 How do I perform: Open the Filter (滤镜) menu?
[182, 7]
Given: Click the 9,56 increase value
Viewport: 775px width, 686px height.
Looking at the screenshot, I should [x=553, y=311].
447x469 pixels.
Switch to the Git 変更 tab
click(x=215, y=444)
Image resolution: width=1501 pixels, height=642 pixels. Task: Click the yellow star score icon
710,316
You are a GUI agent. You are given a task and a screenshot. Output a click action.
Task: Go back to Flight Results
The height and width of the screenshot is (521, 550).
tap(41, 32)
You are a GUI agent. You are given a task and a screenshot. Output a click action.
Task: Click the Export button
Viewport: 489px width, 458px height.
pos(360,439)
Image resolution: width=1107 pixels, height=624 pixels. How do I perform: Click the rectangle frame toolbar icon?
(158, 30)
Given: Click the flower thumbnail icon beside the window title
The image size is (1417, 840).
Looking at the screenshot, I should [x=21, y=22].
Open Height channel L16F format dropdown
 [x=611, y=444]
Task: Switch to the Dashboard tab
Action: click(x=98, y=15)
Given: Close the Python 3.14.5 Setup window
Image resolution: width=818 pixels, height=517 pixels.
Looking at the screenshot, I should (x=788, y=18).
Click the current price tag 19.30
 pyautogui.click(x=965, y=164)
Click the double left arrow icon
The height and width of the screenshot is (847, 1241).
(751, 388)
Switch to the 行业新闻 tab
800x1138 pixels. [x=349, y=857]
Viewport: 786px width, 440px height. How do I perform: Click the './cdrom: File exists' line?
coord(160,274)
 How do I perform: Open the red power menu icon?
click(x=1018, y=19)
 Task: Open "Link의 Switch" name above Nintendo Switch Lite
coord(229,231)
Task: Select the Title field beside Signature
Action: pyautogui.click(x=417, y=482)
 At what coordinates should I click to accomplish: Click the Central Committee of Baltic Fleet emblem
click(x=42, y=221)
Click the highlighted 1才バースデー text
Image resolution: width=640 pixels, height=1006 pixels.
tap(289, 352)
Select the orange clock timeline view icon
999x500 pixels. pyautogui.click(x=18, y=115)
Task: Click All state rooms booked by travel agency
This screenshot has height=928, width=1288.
━━━━━━
▶ [What you have to do] Please list every line of the records that contains "window".

▶ [Solution]
Given: Click the flower thumbnail icon beside the window title
Given: Close the Python 3.14.5 Setup window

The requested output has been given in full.